Why left shifting in java changing the sign value

3

I am working on java. I am wondering why java producing this output. I am sharing the code here.

public class vvn {

    public static void main(String[] args)
    {
        byte [] arr = new byte[4];
        arr[0] = (byte)157;
        arr[1] = 1;
        arr[2] = 0;
        arr[3] = 0;
        System.out.format("read 0x%x 0x%x 0x%x 0x%x \n",arr[3],arr[2],arr[1],arr[0]);
        int v = (arr[0] | (arr[1] << 8) | (arr[2] << 16) | (arr[3] << 24));
        System.out.format("read 0x%x\n",v);

    }

}

And I got the output as 

read 0x0 0x0 0x1 0x9d 
read 0xffffff9d

I expected the output should be 0x0000019d

java
byte-shifting
asked on Stack Overflow Feb 24, 2016 by AQU

5 Answers

5

You are converting from byte (signed 8 bits) to integer (signed 32 bits). The most significant bit (the leftmost one) holds the sign (see two's complement).

# Exercises to complete:
- A) In the thread about Java left shifting, what output did the asker expect?
- B) Reproduce the part of the left-shifting thread starting at "read 0x0 0x0" and ending at "(see two's complement).".
The listing after this point is separate material and has no connection to the thread.

# Record extracts:
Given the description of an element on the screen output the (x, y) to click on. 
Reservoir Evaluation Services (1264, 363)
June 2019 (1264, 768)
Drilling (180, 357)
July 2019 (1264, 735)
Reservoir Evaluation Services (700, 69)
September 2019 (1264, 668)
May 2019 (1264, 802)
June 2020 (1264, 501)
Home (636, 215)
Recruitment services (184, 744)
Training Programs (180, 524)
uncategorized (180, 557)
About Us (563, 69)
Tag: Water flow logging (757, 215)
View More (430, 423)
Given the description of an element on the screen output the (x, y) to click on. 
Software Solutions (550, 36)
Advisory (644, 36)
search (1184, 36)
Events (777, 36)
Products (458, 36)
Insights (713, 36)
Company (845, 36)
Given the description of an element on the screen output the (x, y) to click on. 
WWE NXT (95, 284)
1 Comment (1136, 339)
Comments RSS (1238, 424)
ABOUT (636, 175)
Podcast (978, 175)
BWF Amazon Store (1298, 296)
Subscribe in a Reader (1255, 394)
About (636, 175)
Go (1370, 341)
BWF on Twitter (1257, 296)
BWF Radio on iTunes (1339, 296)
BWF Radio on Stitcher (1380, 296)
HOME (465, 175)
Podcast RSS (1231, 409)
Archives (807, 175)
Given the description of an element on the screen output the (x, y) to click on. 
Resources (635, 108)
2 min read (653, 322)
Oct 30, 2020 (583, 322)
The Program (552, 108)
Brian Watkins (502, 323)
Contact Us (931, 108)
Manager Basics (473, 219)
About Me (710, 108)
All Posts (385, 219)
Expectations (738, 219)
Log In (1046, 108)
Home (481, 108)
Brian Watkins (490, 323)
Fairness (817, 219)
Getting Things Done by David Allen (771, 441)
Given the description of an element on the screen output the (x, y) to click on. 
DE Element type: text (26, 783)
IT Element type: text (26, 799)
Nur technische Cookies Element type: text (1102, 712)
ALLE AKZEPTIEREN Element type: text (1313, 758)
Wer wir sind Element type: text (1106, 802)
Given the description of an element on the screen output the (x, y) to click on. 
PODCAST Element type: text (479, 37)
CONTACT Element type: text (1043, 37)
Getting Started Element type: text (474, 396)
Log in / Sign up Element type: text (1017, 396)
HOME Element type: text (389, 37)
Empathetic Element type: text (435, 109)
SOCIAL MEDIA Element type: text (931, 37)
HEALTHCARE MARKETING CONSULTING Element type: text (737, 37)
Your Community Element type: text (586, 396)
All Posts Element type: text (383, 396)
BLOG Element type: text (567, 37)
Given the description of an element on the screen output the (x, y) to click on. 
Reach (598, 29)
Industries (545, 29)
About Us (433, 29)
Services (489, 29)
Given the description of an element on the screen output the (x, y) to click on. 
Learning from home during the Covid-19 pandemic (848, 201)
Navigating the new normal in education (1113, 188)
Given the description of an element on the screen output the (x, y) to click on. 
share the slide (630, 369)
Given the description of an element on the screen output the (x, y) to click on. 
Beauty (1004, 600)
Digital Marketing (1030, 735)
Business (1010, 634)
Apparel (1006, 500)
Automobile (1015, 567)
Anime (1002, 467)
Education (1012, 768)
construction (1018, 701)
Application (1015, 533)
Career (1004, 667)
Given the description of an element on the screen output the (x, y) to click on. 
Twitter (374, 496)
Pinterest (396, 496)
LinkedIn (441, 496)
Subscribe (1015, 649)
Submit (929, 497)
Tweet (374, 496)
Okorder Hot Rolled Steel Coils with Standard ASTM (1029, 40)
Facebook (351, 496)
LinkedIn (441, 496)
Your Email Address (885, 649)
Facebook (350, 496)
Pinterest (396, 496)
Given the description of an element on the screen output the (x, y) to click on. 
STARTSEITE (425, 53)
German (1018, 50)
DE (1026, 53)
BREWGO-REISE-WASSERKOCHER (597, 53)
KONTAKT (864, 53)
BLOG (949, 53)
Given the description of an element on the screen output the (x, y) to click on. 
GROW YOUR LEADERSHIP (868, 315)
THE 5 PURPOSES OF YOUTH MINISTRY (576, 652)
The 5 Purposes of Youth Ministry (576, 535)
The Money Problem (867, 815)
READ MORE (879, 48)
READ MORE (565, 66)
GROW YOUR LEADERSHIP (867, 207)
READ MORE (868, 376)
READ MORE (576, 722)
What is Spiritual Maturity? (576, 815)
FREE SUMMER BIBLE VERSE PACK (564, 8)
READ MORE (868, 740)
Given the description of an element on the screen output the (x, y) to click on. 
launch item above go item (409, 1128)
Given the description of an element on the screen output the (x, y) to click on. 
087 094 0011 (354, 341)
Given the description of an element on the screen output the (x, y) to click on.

# Exercise results:
- A) 0x0000019d

- B)
read 0x0 0x0 0x1 0x9d 
read 0xffffff9d

I expected the output should be 0x0000019d

java
byte-shifting
asked on Stack Overflow Feb 24, 2016 by AQU

5 Answers

5

You are converting from byte (signed 8 bits) to integer (signed 32 bits). The most significant bit (the leftmost one) holds the sign (see two's complement).